::: PROVIDED RECORDS :::

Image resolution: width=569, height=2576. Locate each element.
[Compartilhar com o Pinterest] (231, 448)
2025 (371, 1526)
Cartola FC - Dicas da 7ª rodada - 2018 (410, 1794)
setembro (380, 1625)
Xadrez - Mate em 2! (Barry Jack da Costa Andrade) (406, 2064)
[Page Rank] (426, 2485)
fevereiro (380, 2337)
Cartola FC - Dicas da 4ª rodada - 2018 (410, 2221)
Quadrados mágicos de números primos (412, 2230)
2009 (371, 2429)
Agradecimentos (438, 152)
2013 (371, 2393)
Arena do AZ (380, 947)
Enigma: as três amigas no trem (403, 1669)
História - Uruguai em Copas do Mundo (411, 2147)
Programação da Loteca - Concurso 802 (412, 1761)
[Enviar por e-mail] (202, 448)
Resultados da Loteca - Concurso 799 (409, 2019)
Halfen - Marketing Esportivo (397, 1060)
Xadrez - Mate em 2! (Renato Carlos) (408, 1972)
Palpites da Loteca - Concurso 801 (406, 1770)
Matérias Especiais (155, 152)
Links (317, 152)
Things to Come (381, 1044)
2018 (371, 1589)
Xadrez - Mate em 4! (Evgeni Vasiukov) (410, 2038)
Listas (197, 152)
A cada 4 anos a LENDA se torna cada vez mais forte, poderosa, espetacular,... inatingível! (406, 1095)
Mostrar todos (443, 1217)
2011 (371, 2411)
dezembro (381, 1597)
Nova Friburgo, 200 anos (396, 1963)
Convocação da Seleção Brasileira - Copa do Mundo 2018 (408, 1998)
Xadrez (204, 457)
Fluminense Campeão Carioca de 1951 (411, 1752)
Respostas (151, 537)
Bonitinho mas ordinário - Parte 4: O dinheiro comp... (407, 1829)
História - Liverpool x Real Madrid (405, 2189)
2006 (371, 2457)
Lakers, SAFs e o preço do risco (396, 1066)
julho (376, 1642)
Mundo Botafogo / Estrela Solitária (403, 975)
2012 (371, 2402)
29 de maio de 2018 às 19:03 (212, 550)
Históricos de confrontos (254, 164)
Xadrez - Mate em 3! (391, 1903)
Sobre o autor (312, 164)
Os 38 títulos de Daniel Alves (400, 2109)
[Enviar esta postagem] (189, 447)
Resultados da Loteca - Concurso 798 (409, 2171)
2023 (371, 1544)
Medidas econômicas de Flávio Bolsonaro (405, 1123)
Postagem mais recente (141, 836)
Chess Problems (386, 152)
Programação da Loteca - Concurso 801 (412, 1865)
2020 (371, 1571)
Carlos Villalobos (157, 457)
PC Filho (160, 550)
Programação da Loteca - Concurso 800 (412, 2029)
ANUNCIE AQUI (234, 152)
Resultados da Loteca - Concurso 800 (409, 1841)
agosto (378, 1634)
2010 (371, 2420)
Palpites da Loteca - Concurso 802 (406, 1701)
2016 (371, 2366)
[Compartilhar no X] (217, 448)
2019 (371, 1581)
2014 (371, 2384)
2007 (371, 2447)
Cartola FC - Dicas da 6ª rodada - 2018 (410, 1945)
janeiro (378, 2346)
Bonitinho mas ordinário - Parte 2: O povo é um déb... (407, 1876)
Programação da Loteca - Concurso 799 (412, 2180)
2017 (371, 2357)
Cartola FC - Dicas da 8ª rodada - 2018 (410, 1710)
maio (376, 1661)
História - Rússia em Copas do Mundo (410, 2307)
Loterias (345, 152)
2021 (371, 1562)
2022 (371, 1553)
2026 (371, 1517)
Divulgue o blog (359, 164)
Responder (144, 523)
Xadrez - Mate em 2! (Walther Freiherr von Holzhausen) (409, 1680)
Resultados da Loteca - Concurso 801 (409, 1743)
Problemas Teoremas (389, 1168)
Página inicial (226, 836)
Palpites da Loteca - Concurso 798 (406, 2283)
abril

:::

[TASK TO CARRY OUT] The response should hold exactly the lines starting at the line with "Postagem mais recente (141, 836)" and ending at the line with "[Compartilhar no X] (217, 448)", and no other line of the material above.

[OUTPUT OF THE EXERCISE]
Postagem mais recente (141, 836)
Chess Problems (386, 152)
Programação da Loteca - Concurso 801 (412, 1865)
2020 (371, 1571)
Carlos Villalobos (157, 457)
PC Filho (160, 550)
Programação da Loteca - Concurso 800 (412, 2029)
ANUNCIE AQUI (234, 152)
Resultados da Loteca - Concurso 800 (409, 1841)
agosto (378, 1634)
2010 (371, 2420)
Palpites da Loteca - Concurso 802 (406, 1701)
2016 (371, 2366)
[Compartilhar no X] (217, 448)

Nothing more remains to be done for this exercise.